Battered and Bruised
March 7th, 2012
Romney hangs in there again like a punch-drunk fighter staggering toward the finish of the sixth round (ooh look at me, I’m using a sports metaphor), picking up wins in six of the states up for grabs yesterday including a very hotly contested Ohio, where Santorum very nearly pulled off an upset. Romney did best in his home state of Massachusetts, and he did well in neighboring Vermont. He also did very well in the Idaho caucuses, where 23% of spudsters are fellow Mormons. There were no exit polls in Idaho, but in Arizona where Mormons made up 14% of the vote, they broke 96-4 for Romney on Feb 28.
Romney also did very well where he had very little actual competitors (Virginia, where Santorum and Gingrich weren’t on the ballot). Which is to say that he has done very well where he had the home field advantage (as did Gingrich) or where his most potent opponent was missing. Or Alaska.

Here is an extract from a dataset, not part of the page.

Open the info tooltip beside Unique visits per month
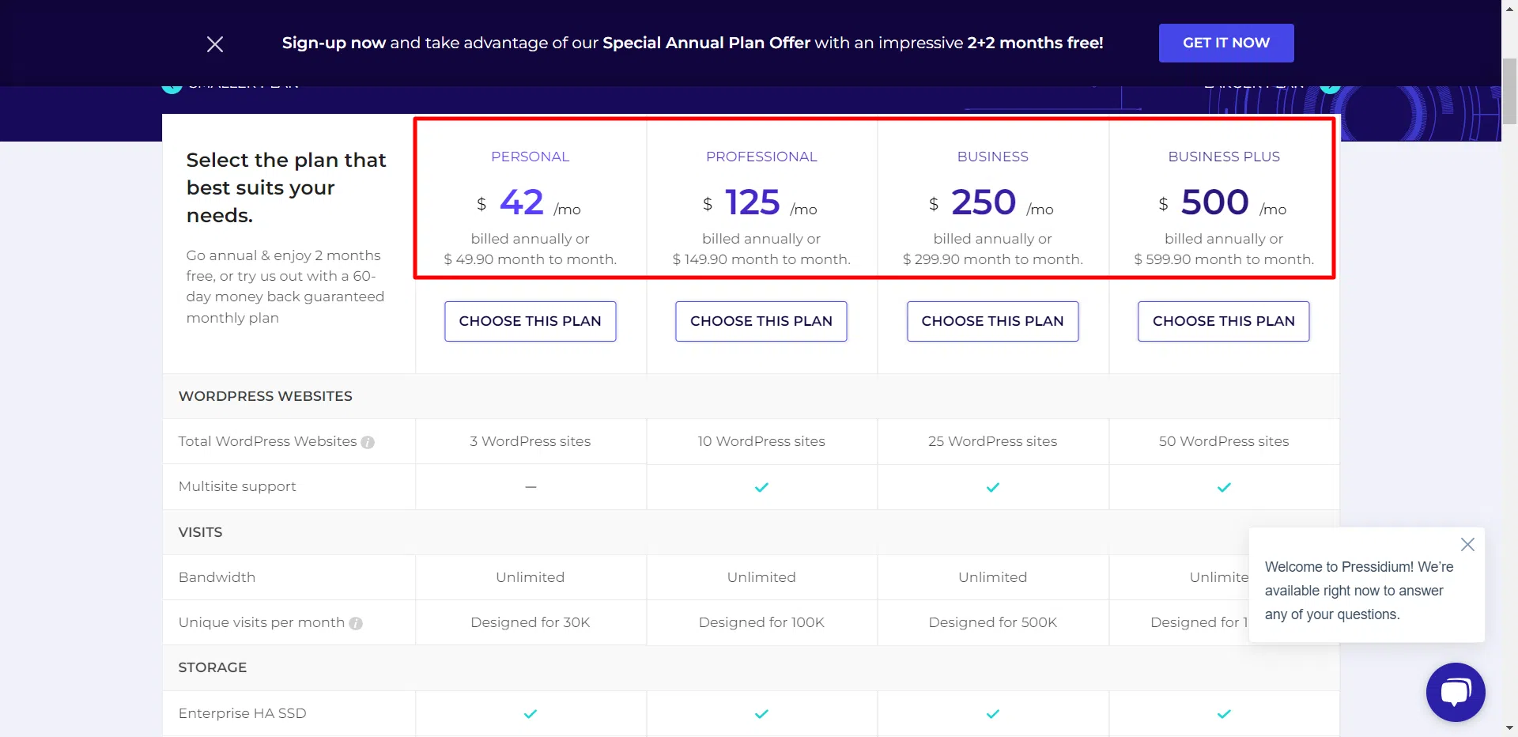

Which goes to day that Romney is still having trouble closing the deal with Santorum racking up rack up wins in the more conservative middle bits of the continent. In Oklahoma, Santorum’s first place finish came in spite of Sen. Tom Coburn’s endorsement of Romney, while Romney actually came in third in North Dakota and just barely avoided that same fate in Oklahoma. And in Ohio, where Romney poured massive amounts of dollars into the race, he only managed to pull out a 1% win over Santorum in the bellwether state. But even there, he he lost among Evangelical, blue collar and rural voters, but won among those who were 50 and older.
But here’s the stat I find most telling: When Ohio voters were asked whether they’d support Romney in the general election regardless of who they voted for in the primary, 36% said they would not be satisfied with a Romney candidacy, versus 33% who said they’d reject a Santorum candidacy. In other words, Ohio Republicans are less willing to settle for Romney than Santorum.

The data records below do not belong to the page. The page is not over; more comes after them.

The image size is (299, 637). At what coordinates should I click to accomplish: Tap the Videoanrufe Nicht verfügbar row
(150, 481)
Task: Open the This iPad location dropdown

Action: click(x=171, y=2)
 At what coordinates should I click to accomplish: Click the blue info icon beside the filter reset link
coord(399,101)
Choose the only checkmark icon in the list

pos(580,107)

But this is a race for delegates, not popular votes. And whatever weaknesses that exist in Romney’s popular support within the GOP, he’s still by far the frontrunner in the delegate race according to CNN’s count, with more delegates than his opponents combined. But at only about half way through the primaries, Romney’s still a long way from the 1,144 needed to secure the nomination. Kansas, US Virgin Islands and Guam hold caucuses next week, followed by primaries in Alabama, Mississippi and Hawaii the week after that. Which means that for Romney, the long slog continues. But for the other candidates in the field, the slog is even longer.

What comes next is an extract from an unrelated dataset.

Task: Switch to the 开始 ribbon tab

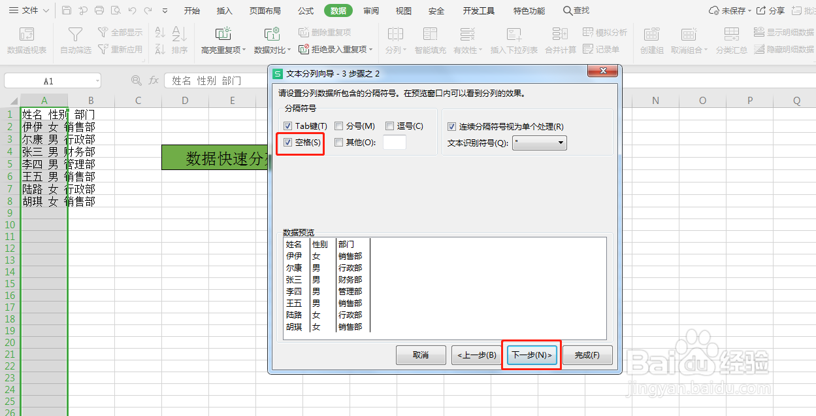Action: click(191, 10)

The idea behind Super Tuesday was to bring the nomination process into clearer focus. The only thing made clear yesterday is that GOP voters would still prefer another candidates. But that’s not the choice available to them. Which means that Romney will almost certainly be the nominee when all is said and done, but what is said and done before then will continue to be the story. As Ezra Klein at the Washington Post put it, “For three guys who profess to not like the media very much, Mitt Romney, Rick Santorum, and Newt Gingrich are really making all our dreams of a long, unpredictable primary come true.”